L’avocat du Front Polisario devant les juridictions européennes, Manuel Devers, a assuré que les institutions européennes pourraient ouvrir des «négociations directes» avec le représentant du peuple sahraoui, à moins d’un mois de l’expiration de l’accord de pêche UE/Maroc, étendu illégalement au Sahara occidental occupé.
Lors d’une conférence sur les ressources naturelles du Sahara occidental, organisée vendredi par le Conseil général des avocats espagnols, en présence de l’avocate Inès Miranda, présidente de l’Association internationale des juristes pour le Sahara occidental (IAJUWS) et du professeur de droit international à l’université du pays basque, Juan Soroeta, Me Devers a énoncé trois scénarios possibles à l’expiration dudit accord.
«Soit l’arrêt de toutes les activités économiques sur le territoire du Sahara occidental, ou encore leur poursuite, chose peu probable, puisque cela donnerait une mauvaise image de l’Union européenne (UE), ou que les institutions européennes ouvrent des négociations directes avec le Front Polisario», a-t-il indiqué, assurant que tous les indices «sont en notre faveur» et que «le Maroc n’a pas d’options légales, excepté d’éventuelles pressions purement politiques».
Par ailleurs, Me Devers a souligné l’importance de la décision de 2021 du Tribunal de l’Union européenne qui avait statué en faveur du Front Polisario, lequel soutenait que l’accord de pêche avec le Maroc avait été conclu sans le consentement du peuple du Sahara occidental.
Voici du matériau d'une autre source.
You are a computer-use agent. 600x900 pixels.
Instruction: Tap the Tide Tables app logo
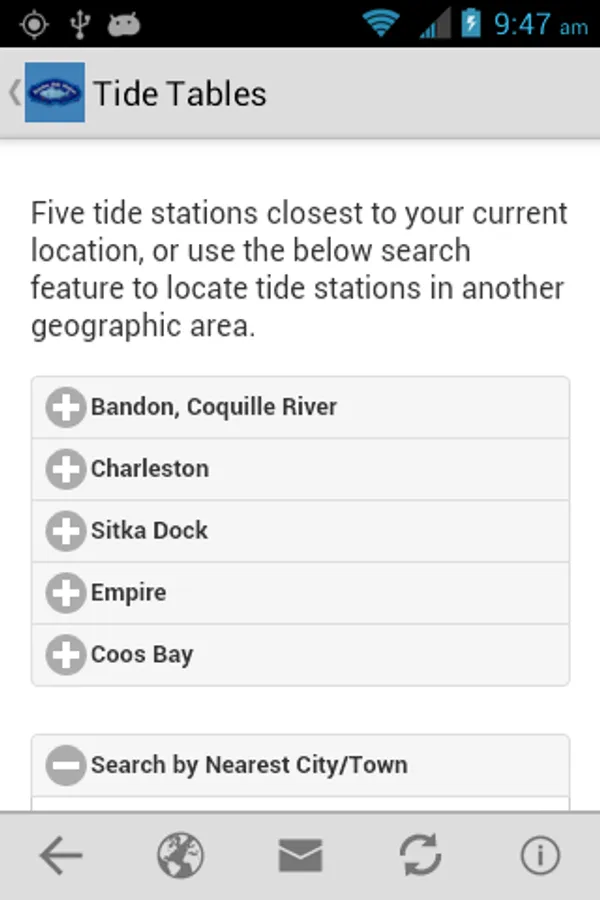point(54,93)
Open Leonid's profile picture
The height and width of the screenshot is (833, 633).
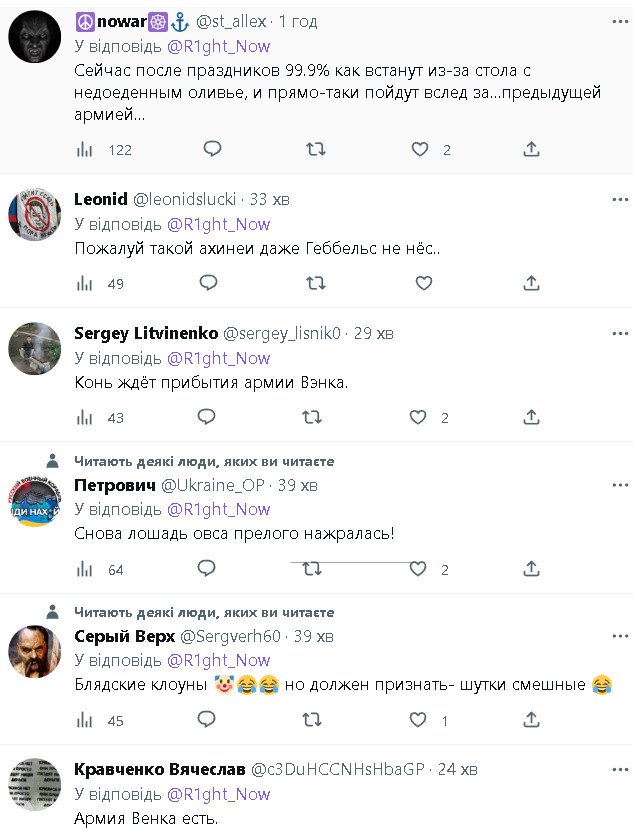[35, 215]
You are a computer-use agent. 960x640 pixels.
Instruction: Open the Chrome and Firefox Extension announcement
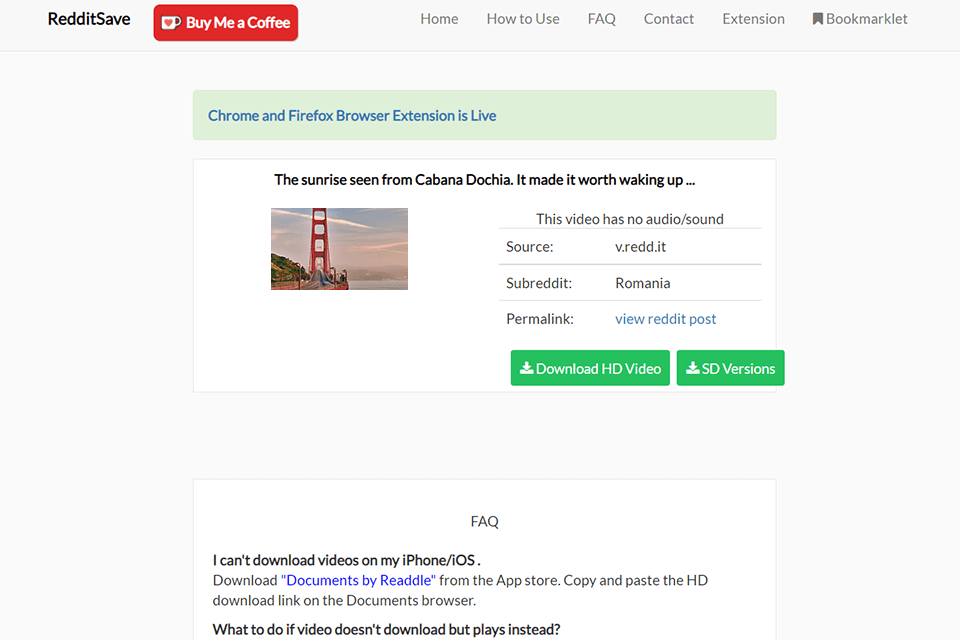click(352, 115)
Par cette décision, il y a eu «reconnaissance de la personnalité juridique du Front Polisario, l’importance du consentement du peuple sahraoui sur ses propres ressources, en plus du statut séparé et distinct du territoire du Sahara occidental du Maroc».
Pour sa part, le professeur Juan Soroeta a estimé que le fait que «l’accord de pêche soit toujours en cours est une violation grave du droit international», dénonçant, dans ce contexte, les recours déposés par la Commission européenne et le Conseil européen contre l’arrêt de septembre 2021. L’organisation de cette conférence intervient après une multitude de déclarations allant dans le sens de l’impossibilité d’une prolongation de l’accord de pêche UE/Maroc, étendu illégalement au Sahara occidental. Le 6 juin, l’agence Europa Press avait indiqué que la Commission européenne a confirmé qu’il n’y aurait pas de négociations pour renouveler cet accord, avant une décision de la Cour de justice européenne (CJUE), dont le verdict est attendu en fin d’année.
Dans une lettre relayée au mois de mai par l’Observatoire international Western Sahara Resource Watch (WSRW), le ministre néerlandais de l’Agriculture avait déjà indiqué que la Commission européenne a exclu une éventuelle extension de l’accord de pêche entre le Maroc et l’UE. Dans cette missive datant du 28 mars 2023 et traitant de la question avec le Parlement néerlandais, le ministre s’était référé à des informations de la Commission européenne qui a conclu qu’elle n’entamerait pas de négociations avec le Maroc pour une prolongation de cet accord. Et en mars dernier, le Commissaire européen aux Océans et à la Pêche, Virginijus Sinkevicius, avait invité les pays de l’UE à examiner les moyens menant vers de nouvelles possibilités de pêche au sein de l’accord UE/Mauritanie, vu qu’il pourrait être «impossible d’éviter une interruption» des activités de pêche des navires de l’UE dans les eaux du Sahara occidental occupé.
Pour rappel, l’accord actuel entre les Vingt-Sept et le Royaume du Maroc est entré en vigueur le 18 juillet 2019, et permet à 128 navires de l’UE de pêcher illégalement dans les eaux du Sahara occidental occupé, après une suspension de l’activité de cette flotte depuis le 14 juillet 2018. En septembre 2021, le Tribunal de l’Union européenne avait statué en faveur du Front Polisario qui soutenait que l’accord de pêche avec le Maroc avait été conclu sans le consentement du peuple du Sahara occidental.
Dans l’attente de la décision de la CJUE, l’application du protocole actuel peut se poursuivre jusqu’à son expiration le 17 juillet, ce qui, en l’absence d’un nouvel accord et donc d’un cadre juridique permettant au Maroc de délivrer des licences de pêche aux navires de l’UE, entraînera une suspension de l’activité de la flotte.